(EXERCISE INSTRUCTIONS) Pull every line containing "Freedom" from the entries.

(MATERIAL SUPPLIED)
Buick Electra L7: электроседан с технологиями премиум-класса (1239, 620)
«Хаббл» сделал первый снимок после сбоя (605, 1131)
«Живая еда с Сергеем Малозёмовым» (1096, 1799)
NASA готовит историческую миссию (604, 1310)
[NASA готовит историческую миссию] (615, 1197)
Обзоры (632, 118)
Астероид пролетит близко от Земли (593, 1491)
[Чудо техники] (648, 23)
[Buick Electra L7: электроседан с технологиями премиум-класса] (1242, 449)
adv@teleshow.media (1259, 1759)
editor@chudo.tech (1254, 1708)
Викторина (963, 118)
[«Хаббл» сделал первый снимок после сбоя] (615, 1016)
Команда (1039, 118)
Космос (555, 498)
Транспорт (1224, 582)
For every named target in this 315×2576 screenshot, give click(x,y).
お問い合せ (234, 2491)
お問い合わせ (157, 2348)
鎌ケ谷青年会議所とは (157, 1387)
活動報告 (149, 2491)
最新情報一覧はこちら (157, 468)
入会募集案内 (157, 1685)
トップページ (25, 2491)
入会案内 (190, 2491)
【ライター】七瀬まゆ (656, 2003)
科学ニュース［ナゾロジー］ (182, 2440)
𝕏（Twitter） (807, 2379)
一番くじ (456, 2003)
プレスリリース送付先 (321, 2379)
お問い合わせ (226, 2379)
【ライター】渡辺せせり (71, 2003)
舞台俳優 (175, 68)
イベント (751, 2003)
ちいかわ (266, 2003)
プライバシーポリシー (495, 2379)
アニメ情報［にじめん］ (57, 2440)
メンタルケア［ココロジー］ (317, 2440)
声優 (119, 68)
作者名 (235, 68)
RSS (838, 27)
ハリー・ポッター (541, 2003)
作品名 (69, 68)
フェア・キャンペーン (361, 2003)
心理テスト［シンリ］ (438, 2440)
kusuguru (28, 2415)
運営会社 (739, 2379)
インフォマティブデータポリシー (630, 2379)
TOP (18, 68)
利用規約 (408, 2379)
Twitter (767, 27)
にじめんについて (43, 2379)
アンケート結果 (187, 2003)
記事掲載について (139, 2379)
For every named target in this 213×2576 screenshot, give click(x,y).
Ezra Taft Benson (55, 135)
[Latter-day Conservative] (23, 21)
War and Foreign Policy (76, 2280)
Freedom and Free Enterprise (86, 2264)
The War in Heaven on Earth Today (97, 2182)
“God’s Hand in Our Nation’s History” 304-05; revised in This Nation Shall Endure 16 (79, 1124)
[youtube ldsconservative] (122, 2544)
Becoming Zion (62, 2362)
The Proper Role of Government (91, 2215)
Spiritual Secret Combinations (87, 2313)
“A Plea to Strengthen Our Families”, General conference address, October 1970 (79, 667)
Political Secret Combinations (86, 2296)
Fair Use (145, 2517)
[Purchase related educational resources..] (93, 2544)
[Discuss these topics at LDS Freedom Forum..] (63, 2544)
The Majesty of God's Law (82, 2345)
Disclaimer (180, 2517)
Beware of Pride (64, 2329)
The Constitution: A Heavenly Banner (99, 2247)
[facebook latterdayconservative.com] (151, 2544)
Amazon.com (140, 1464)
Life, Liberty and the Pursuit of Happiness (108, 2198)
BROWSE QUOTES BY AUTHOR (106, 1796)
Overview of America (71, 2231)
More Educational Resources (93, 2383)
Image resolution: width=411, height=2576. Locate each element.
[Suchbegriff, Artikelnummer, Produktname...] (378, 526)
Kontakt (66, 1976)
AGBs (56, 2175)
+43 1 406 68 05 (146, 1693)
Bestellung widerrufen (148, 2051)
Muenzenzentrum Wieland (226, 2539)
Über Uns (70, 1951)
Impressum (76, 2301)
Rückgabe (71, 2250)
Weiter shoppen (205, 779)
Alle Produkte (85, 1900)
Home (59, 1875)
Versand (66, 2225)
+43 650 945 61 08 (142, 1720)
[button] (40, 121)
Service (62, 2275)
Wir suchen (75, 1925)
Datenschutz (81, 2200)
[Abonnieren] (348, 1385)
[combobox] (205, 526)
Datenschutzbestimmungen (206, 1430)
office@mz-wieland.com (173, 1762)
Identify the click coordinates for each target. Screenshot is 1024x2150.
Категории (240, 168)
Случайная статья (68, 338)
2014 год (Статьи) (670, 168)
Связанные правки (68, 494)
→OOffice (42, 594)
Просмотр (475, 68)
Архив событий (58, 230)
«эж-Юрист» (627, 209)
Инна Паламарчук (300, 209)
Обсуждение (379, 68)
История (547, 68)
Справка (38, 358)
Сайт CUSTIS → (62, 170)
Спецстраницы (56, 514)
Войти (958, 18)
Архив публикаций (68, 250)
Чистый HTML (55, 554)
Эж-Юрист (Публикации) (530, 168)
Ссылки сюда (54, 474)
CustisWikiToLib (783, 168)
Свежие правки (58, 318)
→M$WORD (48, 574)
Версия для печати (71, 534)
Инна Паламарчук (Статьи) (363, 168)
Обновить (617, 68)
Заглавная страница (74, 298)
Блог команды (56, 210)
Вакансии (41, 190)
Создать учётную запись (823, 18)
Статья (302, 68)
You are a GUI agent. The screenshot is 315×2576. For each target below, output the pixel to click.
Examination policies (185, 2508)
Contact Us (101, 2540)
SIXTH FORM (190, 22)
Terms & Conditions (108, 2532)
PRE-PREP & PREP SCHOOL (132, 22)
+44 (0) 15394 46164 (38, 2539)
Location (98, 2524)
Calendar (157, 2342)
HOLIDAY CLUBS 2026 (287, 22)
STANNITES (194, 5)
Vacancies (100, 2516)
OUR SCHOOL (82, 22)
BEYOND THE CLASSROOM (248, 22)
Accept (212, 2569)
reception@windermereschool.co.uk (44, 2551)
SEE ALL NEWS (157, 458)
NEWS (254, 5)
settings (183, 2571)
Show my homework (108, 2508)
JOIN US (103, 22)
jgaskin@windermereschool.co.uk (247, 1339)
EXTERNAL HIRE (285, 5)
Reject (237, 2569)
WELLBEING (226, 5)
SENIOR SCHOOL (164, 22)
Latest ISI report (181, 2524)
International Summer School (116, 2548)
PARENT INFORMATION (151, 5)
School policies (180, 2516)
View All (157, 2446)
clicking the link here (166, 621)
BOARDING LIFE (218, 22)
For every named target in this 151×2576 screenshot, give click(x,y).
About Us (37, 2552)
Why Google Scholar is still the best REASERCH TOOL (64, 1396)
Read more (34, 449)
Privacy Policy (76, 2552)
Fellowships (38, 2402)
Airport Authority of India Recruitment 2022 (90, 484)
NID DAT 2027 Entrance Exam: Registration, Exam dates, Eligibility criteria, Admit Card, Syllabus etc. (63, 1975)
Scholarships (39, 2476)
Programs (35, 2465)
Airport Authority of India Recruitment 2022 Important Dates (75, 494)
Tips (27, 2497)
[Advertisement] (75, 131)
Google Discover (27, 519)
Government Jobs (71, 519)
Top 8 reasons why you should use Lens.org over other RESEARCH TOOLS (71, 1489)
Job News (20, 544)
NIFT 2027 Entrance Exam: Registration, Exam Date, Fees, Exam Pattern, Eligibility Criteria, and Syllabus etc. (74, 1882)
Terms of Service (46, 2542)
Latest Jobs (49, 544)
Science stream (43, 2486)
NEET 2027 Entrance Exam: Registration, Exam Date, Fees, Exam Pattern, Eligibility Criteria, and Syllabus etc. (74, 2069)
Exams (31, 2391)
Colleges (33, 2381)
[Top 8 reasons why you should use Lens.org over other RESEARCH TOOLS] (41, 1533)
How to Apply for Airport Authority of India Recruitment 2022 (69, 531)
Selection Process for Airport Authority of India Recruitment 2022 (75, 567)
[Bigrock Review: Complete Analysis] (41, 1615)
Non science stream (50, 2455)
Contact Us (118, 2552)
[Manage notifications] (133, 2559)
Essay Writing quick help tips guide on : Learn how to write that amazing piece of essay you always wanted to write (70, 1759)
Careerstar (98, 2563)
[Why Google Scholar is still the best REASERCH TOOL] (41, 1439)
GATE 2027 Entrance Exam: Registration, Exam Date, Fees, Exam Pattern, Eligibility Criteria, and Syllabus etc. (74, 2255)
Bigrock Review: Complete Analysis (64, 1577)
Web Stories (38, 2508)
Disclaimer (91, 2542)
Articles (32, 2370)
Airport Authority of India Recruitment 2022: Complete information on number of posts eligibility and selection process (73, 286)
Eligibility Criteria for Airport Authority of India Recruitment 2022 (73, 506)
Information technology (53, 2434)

(WRITTEN SOLUTION)
Freedom and Free Enterprise (86, 2264)
[Discuss these topics at LDS Freedom Forum..] (63, 2544)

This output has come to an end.